Fluorescence grid analysis for the evaluation of piecemeal surgery in sinonasal inverted papilloma: a proof-of-concept study

Abstract Purpose Local recurrence occurs in ~ 19% of sinonasal inverted papilloma (SNIP) surgeries and is strongly associated with incomplete resection. During surgery, it is technically challenging to visualize and resect all SNIP tissue in this anatomically complex area. Proteins that are overexpressed in SNIP, such as vascular endothelial growth factor (VEGF), may serve as a target for fluorescence molecular imaging to guide surgical removal of SNIP. A proof-of-concept study was performed to investigate if the VEGF-targeted near-infrared fluorescent tracer bevacizumab-800CW specifically localizes in SNIP and whether it could be used as a clinical tool to guide SNIP surgery. Methods In five patients diagnosed with SNIP, 10 mg of bevacizumab-800CW was intravenously administered 3 days prior to surgery. Fluorescence molecular imaging was performed in vivo during surgery and ex vivo during the processing of the surgical specimen. Fluorescence signals were correlated with final histopathology and VEGF-A immunohistochemistry. We introduced a fluorescence grid analysis to assess the fluorescence signal in individual tissue fragments, due to the nature of the surgical procedure (i.e., piecemeal resection) allowing the detection of small SNIP residues and location of the tracer ex vivo.

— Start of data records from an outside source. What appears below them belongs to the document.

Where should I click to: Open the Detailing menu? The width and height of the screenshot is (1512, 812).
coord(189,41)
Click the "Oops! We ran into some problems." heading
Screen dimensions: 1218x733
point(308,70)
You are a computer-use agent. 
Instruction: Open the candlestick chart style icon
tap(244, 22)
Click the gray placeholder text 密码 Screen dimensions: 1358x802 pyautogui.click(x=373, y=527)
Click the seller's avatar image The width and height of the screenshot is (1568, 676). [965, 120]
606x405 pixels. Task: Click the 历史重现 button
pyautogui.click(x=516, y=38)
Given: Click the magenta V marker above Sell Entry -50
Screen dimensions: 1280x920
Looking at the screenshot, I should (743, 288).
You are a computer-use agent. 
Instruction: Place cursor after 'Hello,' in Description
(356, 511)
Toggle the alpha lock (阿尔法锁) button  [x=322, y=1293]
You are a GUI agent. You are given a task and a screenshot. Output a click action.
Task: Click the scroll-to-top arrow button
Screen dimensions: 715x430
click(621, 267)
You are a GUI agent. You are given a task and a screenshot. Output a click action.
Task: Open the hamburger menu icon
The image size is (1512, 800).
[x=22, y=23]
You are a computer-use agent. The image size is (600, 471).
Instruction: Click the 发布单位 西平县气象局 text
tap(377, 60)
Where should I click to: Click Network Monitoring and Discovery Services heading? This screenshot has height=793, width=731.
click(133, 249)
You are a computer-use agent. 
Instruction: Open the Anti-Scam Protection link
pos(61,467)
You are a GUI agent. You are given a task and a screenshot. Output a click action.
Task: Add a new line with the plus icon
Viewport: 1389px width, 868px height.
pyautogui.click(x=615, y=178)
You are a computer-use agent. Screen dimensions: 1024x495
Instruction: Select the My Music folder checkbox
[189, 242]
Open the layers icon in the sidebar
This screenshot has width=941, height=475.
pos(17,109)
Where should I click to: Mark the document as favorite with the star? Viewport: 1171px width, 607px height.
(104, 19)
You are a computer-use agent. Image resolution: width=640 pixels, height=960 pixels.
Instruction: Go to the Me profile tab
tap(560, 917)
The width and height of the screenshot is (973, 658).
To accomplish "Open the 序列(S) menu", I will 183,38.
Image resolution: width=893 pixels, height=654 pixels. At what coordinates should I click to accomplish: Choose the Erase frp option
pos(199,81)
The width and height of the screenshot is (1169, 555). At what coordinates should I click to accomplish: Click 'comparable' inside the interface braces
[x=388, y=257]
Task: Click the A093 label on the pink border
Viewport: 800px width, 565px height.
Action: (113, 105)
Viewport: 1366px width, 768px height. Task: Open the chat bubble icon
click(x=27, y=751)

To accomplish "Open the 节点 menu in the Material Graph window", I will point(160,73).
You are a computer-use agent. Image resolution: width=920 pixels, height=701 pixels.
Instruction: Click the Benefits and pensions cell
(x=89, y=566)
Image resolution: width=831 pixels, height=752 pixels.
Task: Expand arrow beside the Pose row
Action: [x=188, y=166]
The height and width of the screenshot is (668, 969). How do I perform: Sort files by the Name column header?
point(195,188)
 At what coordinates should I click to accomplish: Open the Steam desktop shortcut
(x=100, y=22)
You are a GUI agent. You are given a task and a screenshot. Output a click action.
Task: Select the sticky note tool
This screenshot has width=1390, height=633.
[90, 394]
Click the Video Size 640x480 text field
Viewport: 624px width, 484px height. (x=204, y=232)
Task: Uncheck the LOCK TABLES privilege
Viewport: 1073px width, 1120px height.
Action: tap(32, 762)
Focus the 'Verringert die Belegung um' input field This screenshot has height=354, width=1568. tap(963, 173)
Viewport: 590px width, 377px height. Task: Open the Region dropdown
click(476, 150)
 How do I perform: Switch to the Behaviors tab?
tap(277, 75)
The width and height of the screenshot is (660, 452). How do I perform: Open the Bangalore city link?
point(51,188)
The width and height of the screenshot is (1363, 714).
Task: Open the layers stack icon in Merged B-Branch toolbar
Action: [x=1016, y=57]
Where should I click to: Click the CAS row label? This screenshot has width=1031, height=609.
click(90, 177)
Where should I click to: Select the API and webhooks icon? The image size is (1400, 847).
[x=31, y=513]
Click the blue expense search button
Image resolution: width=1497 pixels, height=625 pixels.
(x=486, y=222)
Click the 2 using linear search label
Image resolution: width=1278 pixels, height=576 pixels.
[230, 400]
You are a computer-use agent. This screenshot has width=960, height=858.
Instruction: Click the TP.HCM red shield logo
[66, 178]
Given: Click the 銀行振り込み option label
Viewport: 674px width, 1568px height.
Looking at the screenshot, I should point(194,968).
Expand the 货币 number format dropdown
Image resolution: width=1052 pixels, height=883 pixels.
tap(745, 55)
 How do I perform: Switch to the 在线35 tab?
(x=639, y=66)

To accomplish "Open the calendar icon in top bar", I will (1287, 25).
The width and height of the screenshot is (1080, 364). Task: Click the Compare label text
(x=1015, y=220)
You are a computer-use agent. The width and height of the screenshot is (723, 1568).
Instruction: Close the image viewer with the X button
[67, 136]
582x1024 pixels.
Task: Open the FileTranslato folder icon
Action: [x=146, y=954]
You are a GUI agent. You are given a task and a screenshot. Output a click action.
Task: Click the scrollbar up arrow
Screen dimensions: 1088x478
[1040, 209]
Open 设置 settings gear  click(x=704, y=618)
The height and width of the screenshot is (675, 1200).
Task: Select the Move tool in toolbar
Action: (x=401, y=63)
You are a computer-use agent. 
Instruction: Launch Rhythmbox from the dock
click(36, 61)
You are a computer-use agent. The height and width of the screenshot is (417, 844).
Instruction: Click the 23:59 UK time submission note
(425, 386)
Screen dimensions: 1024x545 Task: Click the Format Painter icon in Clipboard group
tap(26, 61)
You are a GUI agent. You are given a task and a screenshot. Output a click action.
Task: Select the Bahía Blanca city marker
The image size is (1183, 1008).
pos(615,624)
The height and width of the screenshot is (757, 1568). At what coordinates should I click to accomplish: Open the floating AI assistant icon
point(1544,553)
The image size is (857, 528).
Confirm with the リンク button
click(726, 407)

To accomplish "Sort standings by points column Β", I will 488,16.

Results In all patients, fluorescence signal was detected in vivo during endoscopic SNIP surgery. Using ex vivo fluorescence grid analysis, we were able to correlate bevacizumab-800CW fluorescence of individual tissue fragments with final histopathology. Fluorescence grid analysis showed substantial variability in mean fluorescence intensity (FImean), with SNIP tissue showing a median FImean of 77.54 (IQR 50.47–112.30) compared to 35.99 (IQR 21.48–57.81) in uninvolved tissue (p < 0.0001), although the diagnostic ability was limited with an area under the curve of 0.78. Conclusions A fluorescence grid analysis could serve as a valid method to evaluate fluorescence molecular imaging in piecemeal surgeries. As such, although substantial differences were observed in fluorescence intensities, VEGF-A may not be the ideal target for SNIP surgery. Trial registration NCT03925285.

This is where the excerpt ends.